Noëlle ist sich sicher, dass sie beide eine gemeinsame Zukunft haben. Regelmäßig konsultiert sie Muira, eine Hexe, die ihr fortwährend Hoffnung macht, solange Noëlle Rituale durchführt, Kerzen entzündet, an ihrer Liebe festhält und geduldig bleibt.

Noëlles Ehemann reicht die Scheidung ein, während sich Noëlle in einer Privatklinik befindet, Antipsychotika einnimmt und heimlich absetzt, Gespräche mit ihrem Psychiater Sacha führt, weiterhin Nachrichten und Videos an David schickt, seine Abwesenheit und frühere Nachrichten an sie oder an seine Socialmedia-Freunde als eindeutige Beweise seiner Liebe zu ihr interpretiert.

Fest war meine erste Begegnung mit Mireille Zindel, und ich habe zum Roman gegriffen, weil ich mich schon sehr lange mit Psychosen beschäftige, ich im Bereich der Psychosenpsychotherapie arbeite und ich Liebeswahn als ein sehr spannendes Phänomen empfinde.

Der Roman wirkt vor allem anfangs oft verworren, als Leser versteht man nicht immer, was gerade passiert, wie Dinge zusammenhängen. Der Text ist bisweilen unverständlich, sprunghaft, und Assoziationen sind nicht immer nachvollziehbar.

Was für den Leser keine einfache Lektüre ist, ist meiner Meinung nach ein extrem gelungener und authentischer Einblick in wahnhaftes Erleben.
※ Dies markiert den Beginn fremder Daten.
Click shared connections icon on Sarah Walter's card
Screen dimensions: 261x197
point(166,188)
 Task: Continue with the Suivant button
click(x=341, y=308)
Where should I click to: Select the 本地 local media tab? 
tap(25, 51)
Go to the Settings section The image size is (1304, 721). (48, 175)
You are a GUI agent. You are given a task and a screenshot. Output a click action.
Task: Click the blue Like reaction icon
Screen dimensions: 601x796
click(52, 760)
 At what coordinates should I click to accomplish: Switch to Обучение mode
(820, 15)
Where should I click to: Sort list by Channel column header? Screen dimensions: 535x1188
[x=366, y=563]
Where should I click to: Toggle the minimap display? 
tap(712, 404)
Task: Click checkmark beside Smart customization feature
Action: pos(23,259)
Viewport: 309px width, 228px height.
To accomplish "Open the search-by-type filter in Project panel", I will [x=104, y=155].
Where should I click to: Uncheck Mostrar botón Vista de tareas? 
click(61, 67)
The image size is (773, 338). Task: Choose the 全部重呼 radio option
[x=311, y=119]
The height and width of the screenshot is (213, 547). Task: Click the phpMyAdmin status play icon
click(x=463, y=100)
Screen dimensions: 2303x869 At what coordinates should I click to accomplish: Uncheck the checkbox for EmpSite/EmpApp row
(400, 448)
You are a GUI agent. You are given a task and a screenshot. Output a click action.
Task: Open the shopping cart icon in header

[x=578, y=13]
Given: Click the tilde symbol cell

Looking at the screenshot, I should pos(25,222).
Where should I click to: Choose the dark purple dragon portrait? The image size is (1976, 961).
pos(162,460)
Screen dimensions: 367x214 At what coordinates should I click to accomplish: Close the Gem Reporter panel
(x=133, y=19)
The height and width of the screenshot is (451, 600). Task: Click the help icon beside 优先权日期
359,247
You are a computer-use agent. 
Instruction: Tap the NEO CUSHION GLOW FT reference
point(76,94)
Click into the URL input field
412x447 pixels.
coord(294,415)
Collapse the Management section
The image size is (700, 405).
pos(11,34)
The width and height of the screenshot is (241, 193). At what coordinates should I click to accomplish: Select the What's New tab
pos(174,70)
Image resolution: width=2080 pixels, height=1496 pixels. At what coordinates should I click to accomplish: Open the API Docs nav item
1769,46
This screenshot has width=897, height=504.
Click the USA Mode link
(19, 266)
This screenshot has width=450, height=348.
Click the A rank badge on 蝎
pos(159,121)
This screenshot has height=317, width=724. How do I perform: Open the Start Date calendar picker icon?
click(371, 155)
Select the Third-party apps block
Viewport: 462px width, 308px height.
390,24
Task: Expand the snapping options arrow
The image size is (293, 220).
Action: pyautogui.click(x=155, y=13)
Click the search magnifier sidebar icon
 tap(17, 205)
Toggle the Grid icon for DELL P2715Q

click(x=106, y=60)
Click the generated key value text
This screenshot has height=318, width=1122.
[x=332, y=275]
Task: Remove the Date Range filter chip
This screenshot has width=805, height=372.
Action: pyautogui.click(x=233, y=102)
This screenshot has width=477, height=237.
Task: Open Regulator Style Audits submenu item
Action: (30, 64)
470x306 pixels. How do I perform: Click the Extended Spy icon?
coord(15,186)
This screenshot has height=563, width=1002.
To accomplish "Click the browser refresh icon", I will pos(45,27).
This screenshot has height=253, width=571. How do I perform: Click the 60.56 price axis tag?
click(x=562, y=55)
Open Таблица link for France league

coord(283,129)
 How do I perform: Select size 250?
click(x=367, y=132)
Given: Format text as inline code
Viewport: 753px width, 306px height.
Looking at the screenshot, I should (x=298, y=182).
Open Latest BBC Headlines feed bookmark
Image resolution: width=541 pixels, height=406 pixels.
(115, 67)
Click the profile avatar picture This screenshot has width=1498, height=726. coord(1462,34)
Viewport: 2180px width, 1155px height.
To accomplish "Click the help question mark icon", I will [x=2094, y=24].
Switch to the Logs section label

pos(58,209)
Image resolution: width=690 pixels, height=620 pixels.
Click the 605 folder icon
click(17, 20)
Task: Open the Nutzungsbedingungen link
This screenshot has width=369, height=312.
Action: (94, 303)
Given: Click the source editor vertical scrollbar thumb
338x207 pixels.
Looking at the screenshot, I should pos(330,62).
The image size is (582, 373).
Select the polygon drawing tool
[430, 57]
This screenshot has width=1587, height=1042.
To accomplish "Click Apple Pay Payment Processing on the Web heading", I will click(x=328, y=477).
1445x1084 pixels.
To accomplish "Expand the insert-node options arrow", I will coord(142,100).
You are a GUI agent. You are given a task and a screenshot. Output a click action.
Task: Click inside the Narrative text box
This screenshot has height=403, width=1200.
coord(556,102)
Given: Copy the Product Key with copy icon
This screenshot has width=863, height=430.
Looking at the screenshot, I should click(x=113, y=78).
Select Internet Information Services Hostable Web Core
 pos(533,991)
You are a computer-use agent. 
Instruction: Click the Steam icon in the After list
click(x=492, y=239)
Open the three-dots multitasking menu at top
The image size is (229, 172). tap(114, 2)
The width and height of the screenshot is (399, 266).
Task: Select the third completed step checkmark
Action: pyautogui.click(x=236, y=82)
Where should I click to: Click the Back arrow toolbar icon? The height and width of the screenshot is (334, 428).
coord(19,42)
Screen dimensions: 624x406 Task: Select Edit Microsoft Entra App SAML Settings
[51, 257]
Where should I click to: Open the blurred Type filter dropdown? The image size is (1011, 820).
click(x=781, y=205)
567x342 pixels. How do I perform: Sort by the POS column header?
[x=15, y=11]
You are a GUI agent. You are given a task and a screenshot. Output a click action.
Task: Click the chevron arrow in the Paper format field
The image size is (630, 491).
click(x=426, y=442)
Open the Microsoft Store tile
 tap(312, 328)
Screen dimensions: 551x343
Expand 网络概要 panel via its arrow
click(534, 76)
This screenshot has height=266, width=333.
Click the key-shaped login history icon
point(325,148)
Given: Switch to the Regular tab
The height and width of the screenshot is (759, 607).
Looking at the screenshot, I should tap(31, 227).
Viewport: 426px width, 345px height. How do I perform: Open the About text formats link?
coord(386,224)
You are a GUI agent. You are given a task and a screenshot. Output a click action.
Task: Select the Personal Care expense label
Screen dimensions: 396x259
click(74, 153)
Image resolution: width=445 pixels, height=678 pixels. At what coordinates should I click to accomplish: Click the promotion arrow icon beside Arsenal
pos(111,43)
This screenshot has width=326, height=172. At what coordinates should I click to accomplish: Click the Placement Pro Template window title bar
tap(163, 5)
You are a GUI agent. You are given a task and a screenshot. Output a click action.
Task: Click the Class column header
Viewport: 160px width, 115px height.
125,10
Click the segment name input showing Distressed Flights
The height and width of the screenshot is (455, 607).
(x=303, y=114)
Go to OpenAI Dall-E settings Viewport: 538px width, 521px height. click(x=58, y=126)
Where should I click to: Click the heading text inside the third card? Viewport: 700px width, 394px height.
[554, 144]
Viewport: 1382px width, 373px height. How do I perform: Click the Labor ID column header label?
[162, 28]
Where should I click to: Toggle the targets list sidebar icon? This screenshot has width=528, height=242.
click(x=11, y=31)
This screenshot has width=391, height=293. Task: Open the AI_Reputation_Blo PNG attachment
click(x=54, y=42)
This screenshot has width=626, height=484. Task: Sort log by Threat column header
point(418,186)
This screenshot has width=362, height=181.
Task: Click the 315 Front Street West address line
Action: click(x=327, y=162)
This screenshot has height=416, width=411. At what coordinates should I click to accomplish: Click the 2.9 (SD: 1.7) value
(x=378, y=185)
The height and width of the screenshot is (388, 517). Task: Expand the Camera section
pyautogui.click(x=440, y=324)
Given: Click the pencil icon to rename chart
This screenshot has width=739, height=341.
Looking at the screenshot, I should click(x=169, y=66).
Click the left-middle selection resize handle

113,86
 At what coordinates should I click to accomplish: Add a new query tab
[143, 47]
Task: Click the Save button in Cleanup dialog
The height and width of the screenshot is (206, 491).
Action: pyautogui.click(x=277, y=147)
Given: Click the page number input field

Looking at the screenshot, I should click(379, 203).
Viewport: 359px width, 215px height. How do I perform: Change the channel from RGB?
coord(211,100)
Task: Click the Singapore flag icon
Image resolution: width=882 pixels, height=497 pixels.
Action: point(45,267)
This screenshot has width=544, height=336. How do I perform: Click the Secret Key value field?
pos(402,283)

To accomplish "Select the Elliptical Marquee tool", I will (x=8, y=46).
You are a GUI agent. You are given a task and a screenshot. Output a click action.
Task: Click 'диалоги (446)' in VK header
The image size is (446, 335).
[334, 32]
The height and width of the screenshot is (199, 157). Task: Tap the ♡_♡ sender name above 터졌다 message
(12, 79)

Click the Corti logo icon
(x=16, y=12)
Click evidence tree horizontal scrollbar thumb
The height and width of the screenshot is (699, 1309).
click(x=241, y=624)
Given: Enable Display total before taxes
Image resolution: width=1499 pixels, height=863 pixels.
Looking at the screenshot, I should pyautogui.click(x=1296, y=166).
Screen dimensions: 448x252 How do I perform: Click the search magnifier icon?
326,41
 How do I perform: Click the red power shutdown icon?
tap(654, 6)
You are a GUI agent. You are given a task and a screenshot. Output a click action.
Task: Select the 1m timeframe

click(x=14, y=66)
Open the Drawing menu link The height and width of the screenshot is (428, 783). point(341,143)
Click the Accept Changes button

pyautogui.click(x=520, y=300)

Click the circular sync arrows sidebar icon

Zindel hat es hier meiner Meinung nach perfekt herausgearbeitet, was im Wahn passiert: Dinge stehen für Noëlle ganz klar in Beziehung zu ihr, zu David, zu seiner Liebe zu ihr, geben ihr Hoffnung, sind vollkommen stimmig für sie, während der Leser diese Verbindungen nicht bzw. erst durch Noëlle wahrnimmt.

Dieses Eintauchen in Noëlles Gedanken- und Gefühlswelt, das Einnehmen ihrer Sicht auf David und auf die Welt ist fesselnd, vor allem aber glaubwürdig.

Noëlles Beziehungserleben wird erlebbar und spürbar, und der Leser kann dadurch nicht nur verstehen, warum Noëlle immer weiter hofft und Zeichen sieht, die ihr eine Zukunft mit David ankündigen, sondern versteht auch (zu einem Stück weit), was es bedeutet, wahnhaft zu sein.

Mireille Zindel: Fest. Lector Books, 2024, 272; 25 Euro.

Dazu hab ich auch was zu sagen!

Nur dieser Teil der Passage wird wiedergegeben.